Perception of your writing
The majority of the people are used to the new spelling now, so I'd suggest writing in new spelling simply because it would appear strange to not use it. Most people should know you are no native and therefore they'll expect you to write in the new orthography.

As for those minority using the old spelling nevertheless, it's their freedom but I highly doubt that somebody would alienate you for that.

Intentional writing
There are some edgecases like "Ketschup" (new) vs. Ketchup (old, both allowed) and "Delfin, Delphin" or "Fantasie, Phantasie". With these words (you need to know) you can express your level of education, your knowledge about the etymology. There I suggest to use the old spelling intentionally.

Citing
When citing texts (e.g. Kant or Goethe) you have to use the original writing although it may be wrong now.

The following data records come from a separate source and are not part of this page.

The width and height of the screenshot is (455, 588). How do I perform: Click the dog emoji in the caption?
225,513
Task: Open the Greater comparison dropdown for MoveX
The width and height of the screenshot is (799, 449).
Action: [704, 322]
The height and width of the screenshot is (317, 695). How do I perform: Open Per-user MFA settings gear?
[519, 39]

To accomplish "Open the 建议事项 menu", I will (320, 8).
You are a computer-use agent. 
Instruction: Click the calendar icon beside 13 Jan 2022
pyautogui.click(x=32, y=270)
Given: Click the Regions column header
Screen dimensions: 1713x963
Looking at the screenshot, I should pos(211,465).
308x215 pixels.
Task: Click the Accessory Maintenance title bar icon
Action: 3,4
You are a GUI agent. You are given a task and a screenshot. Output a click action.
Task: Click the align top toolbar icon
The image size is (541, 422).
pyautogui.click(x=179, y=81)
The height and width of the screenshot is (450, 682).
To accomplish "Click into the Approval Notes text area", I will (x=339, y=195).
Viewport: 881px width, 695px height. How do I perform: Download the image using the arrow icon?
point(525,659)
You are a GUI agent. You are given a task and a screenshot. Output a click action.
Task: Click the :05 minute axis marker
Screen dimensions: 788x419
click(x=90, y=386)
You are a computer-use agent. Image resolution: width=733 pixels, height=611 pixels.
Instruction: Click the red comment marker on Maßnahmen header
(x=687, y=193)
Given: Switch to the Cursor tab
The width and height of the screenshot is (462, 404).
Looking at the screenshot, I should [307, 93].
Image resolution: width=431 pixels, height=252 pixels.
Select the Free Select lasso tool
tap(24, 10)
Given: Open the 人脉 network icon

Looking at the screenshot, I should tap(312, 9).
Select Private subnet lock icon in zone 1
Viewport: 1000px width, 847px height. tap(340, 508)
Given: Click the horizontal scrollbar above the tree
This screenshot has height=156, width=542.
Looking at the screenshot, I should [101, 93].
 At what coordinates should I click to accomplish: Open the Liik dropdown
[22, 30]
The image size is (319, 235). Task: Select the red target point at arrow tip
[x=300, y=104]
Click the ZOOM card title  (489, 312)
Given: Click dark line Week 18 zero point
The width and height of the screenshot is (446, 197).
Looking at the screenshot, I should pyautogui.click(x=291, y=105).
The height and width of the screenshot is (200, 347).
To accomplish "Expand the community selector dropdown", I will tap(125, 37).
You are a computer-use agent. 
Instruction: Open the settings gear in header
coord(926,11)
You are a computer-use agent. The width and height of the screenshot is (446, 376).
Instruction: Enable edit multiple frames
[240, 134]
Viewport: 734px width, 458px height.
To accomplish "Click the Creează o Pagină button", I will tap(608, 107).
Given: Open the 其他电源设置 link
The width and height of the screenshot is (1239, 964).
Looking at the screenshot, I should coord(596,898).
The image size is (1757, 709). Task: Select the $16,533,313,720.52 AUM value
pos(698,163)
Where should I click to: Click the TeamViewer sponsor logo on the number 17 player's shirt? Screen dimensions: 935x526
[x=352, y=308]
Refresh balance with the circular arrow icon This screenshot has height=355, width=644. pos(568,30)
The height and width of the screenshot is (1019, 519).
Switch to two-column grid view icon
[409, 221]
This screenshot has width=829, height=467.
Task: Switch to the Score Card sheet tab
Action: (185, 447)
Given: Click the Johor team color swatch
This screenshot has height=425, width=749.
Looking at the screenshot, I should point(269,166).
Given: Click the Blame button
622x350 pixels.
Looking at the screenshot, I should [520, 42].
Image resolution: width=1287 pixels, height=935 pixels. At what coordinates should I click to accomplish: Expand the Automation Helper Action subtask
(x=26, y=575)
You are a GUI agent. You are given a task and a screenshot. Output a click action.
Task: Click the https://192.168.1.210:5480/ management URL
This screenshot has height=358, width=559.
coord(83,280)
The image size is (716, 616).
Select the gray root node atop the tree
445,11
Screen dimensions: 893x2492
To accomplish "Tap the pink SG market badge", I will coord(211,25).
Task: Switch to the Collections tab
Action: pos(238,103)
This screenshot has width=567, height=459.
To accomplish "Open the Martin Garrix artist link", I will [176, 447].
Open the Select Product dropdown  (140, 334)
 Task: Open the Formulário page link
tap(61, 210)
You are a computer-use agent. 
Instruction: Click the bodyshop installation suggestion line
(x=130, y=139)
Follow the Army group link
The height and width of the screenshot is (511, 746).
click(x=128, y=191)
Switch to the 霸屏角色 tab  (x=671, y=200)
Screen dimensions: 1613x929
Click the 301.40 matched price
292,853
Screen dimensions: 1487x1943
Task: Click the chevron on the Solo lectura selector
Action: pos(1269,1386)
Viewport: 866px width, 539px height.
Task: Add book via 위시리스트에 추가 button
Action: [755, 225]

German population & new orthography
According to wiki the new orthography is disliked. Although this dislike should be against the people pushing the reform and not about those using it. In numbers of 2008:
55% against new orthography
31% don't care
09% pro new orthography

However, don't forget most people are not bound by any kind of rules about the language (only the countries employees must use new orthography), a lot of people neither change nor care for new spellings. Therefore I highly doubt those numbers, simply because everybody against a reform could be somebody against any rules for spelling.

For a non-native the most important thing to learn is the grammar which didn't change noticable and there the focus should be on inflexions. This is what makes you understandable :)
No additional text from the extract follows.